Здесь, милая Анна, все, то есть вся родня, преисполнены любви к тебе. Твоя старая бабушка чрезвычайно желает видеть тебя, а так как у нее теперь отдельная квартира, то она была бы в высшей степени счастлива приютить тебя у себя на несколько недель. Тетушка Дарья тоже охотно взялась бы показать тебе Москву. Потом здесь есть еще моя кузина Завалишина, которая отличается необычайной добротой и умом, она только и желает приласкать тебя и заняться тобою. Словом, я убежден, что ты могла бы очень приятно провести несколько недель в московской среде, и я, право, жалею, что тетушка Муравьева* не решилась взять тебя сюда с собою… Здесь ты бы нашла, даже с избытком, то, чего лишена у нас, то есть возможности говорить, общаться и т. д. и т. д., и тебе не угрожала бы неизбежная книга с гравюрами…*

Кстати об обществе: как это вышло, что вы до сих пор не знаете, будем ли мы пользоваться этой зимой обществом г-жи Дюгайон? Будет очень досадно, если мы лишимся ее, так как без нее можно ли надеяться справиться с любезным Дмитрием? Я узнал от кузины Муравьевой о его склонности к бегству и ничуть не сомневаюсь, что он попытается еще не раз осуществить ее…
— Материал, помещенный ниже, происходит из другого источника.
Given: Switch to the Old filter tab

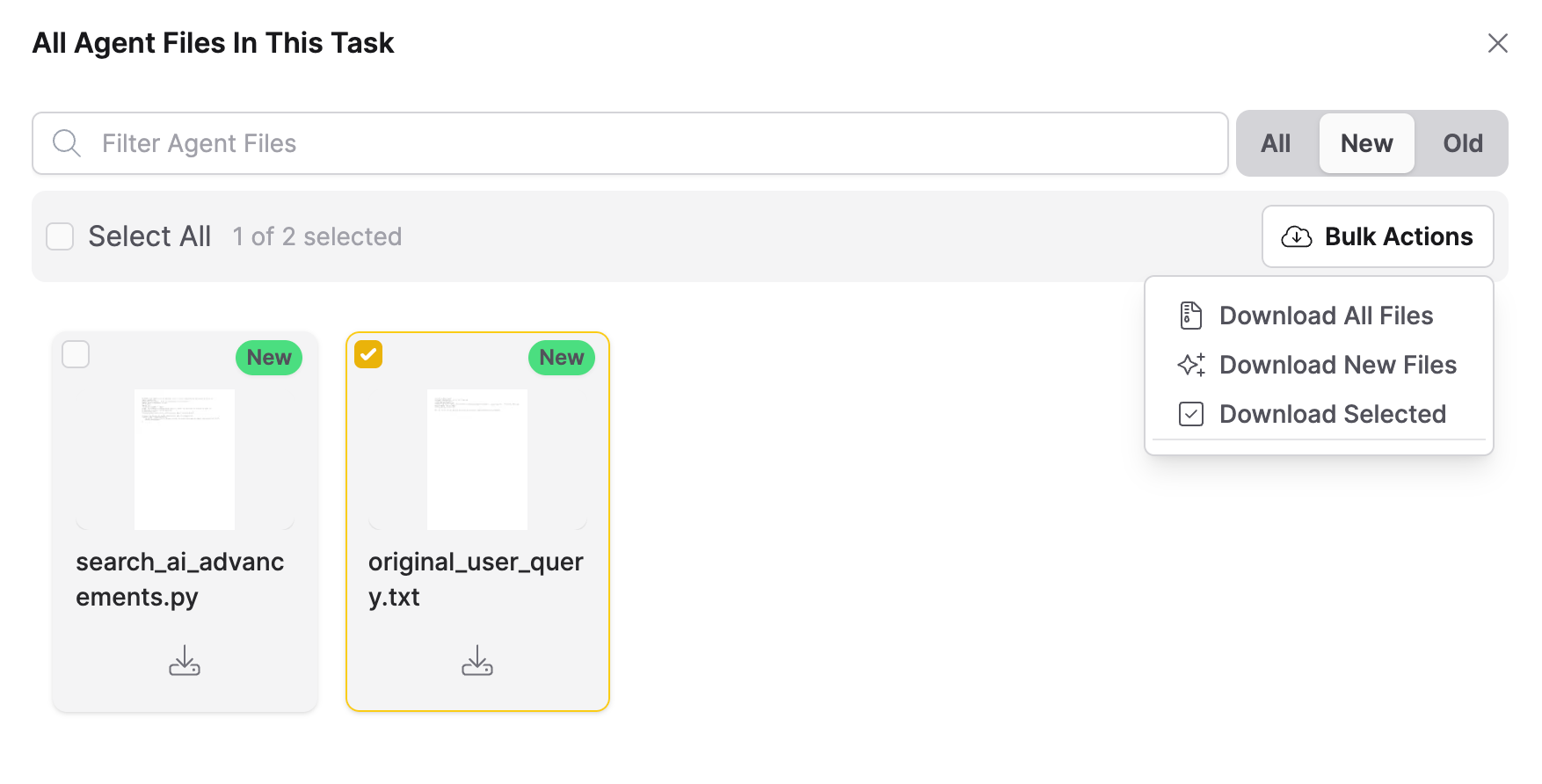Looking at the screenshot, I should (x=1462, y=143).
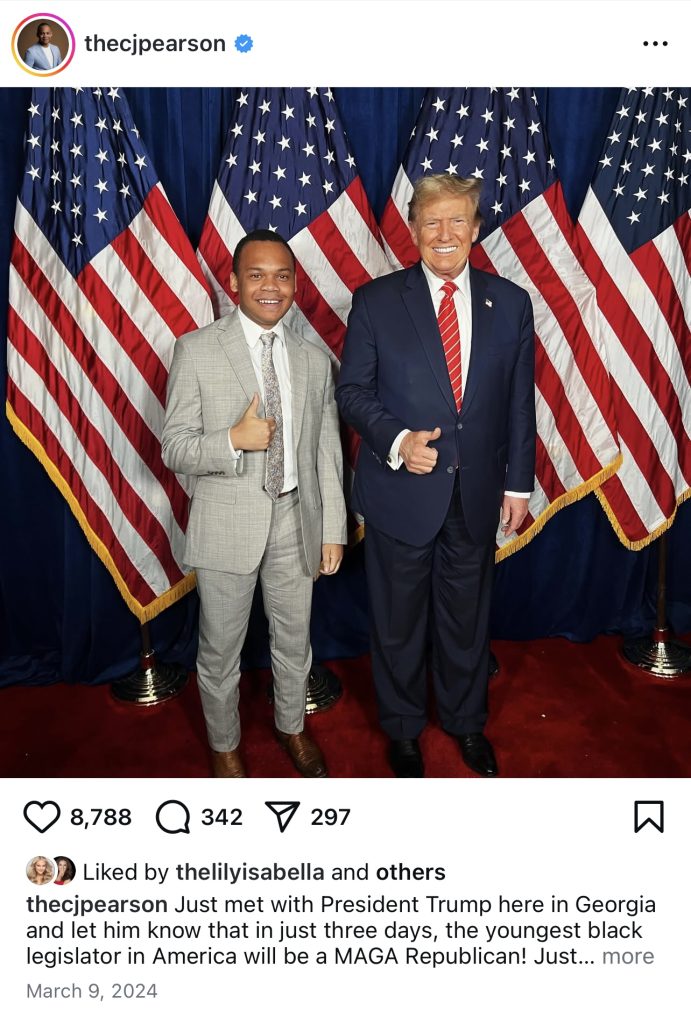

Прости, милая дочь. Сокращаю письмо в надежде на то, что в ближайшем будущем смогу поговорить с тобой более подробно и в более подходящих условиях. Мой самый сердечный привет г-же Денисьевой.

Весь твой.

(обратно)

Тютчевой Е. Л., 4 ноября 1846*

129. Е. Л. ТЮТЧЕВОЙ 4 ноября 1846 г. Петербург

St-P<étersbourg>. 4 novembre 1846

Chère maman, voici Anna. Je n’ai pas besoin, je le sais, de la recommander à votre tendresse qui lui est toute acquise. Puisse sa présence vous être de quelque consolation. J’aimerais bien y joindre la mienne, vous n’en doutez pas… Anna est une bonne enfant qui vous plaira. Elle m’est très attachée, et il m’en coûterait de me séparer d’elle, même pour peu de temps, si ce n’eût pas été pour lui procurer le bonheur de vous voir et de se sentir aimée de vous… Que le bon Dieu la protège et la conduise vers vous à bon port.
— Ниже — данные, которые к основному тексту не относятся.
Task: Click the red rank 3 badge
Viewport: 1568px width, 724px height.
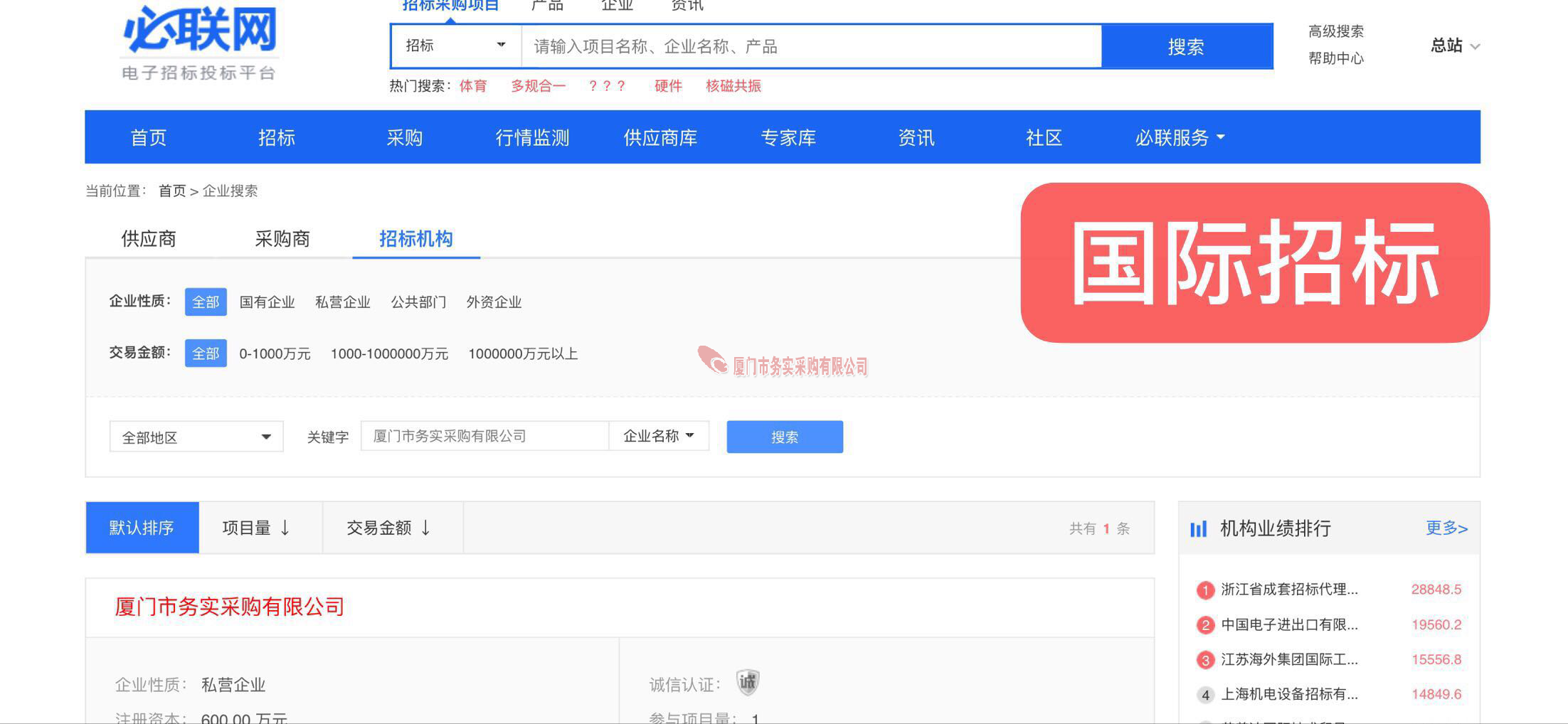Action: point(1204,660)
Je la recommande à l’affection de Dorothée et à l’amitié des tantes et de la cousine Zavalichine à qui je voulais écrire par Anna, mais ce sera pour une autre fois. Pour le moment c’est Anna que je charge du soin de lui parler de l’amitié que je lui porte. C’est elle aussi qui vous donnera tout le menu détail des nouvelles qui nous concernent.
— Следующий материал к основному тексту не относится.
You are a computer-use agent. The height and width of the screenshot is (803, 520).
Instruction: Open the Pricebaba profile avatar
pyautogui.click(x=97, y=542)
Adieu, chère maman. Conservez-vous et ne vous laissez pas, pour l’amour du Ciel, trop aller à votre chagrin. Laissez-moi compter sur le bonheur de vous revoir au printemps. Adieu, je baise vos chères mains. T. T.

Любезнейшему Ник<олаю> В<асильевичу> искренне родственный поклон. Все наши общие знакомые, кн<язь> Вяземский, Соллогуб и пр. и пр. поручили мне ему кланяться. Что его московская драма?*

Перевод

С.-Петербург. 4 ноября 1846

Любезнейшая маминька, вот вам Анна. Я знаю, что мне нечего поручать ее вашей нежности, которою она уже вполне обладает. Пусть ее присутствие послужит вам хоть некоторым утешением. Вы не сомневаетесь в том, что мне очень хотелось бы присоединиться к ней… Анна — доброе дитя, она вам понравится. Она очень ко мне привязана, и мне трудно было бы расстаться с ней даже на короткое время, если бы этим я не имел в виду доставить ей счастье видеть вас и чувствовать себя любимой вами… Да хранит ее милосердный Бог и да пошлет ей благополучную дорогу к вам.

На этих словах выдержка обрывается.